* begin Data in this exercise *
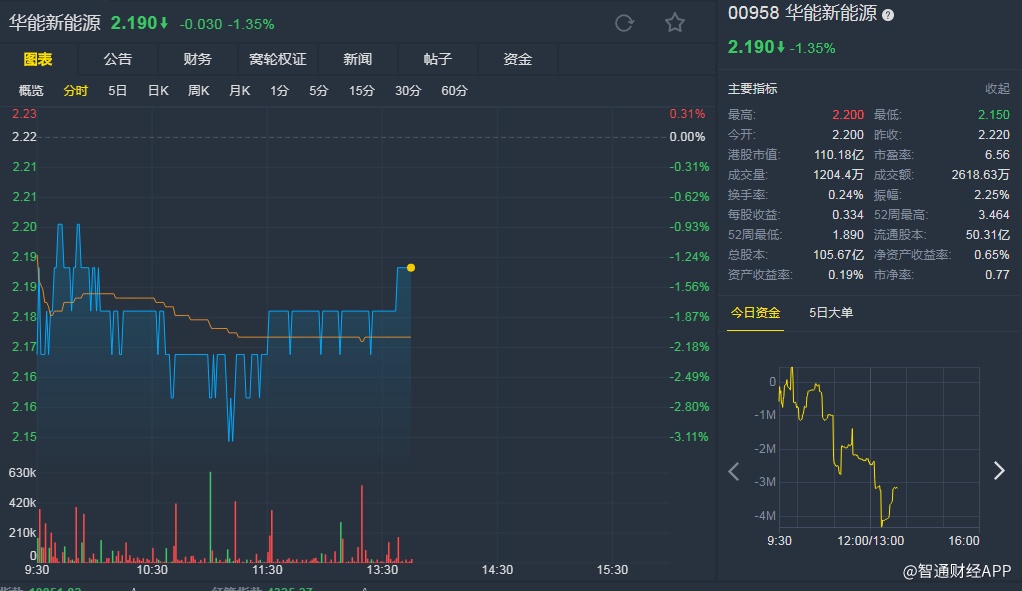Select the 日K chart period
Image resolution: width=1022 pixels, height=591 pixels.
coord(158,91)
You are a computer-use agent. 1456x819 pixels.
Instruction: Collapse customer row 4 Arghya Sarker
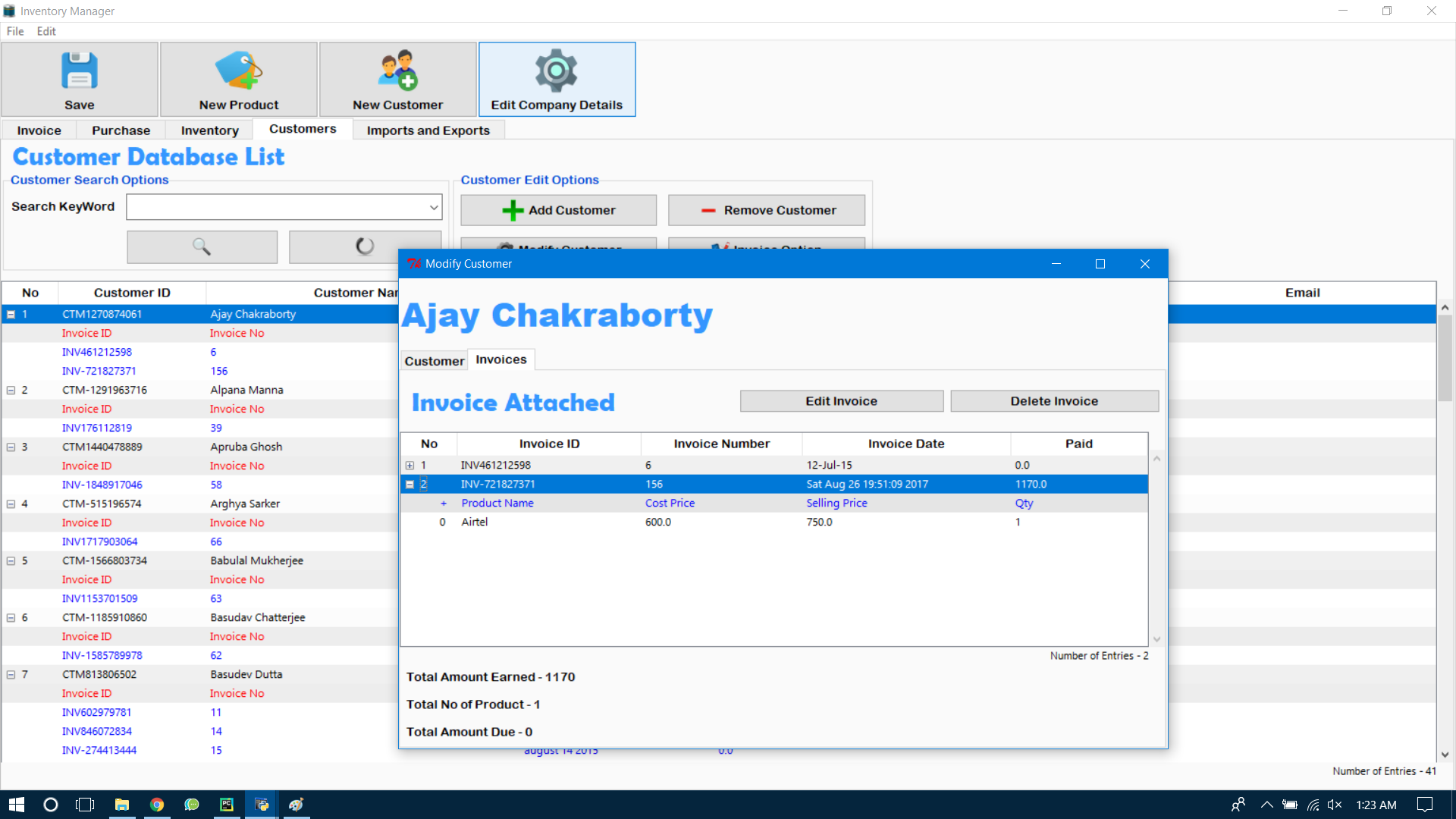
* end Data in this exercise *
Rewrite the data above with every "customer row" changed to "client row" and nothing else altered, leaving out the pictures.

Task solution:
Select the 日K chart period
Image resolution: width=1022 pixels, height=591 pixels.
coord(158,91)
You are a computer-use agent. 1456x819 pixels.
Instruction: Collapse client row 4 Arghya Sarker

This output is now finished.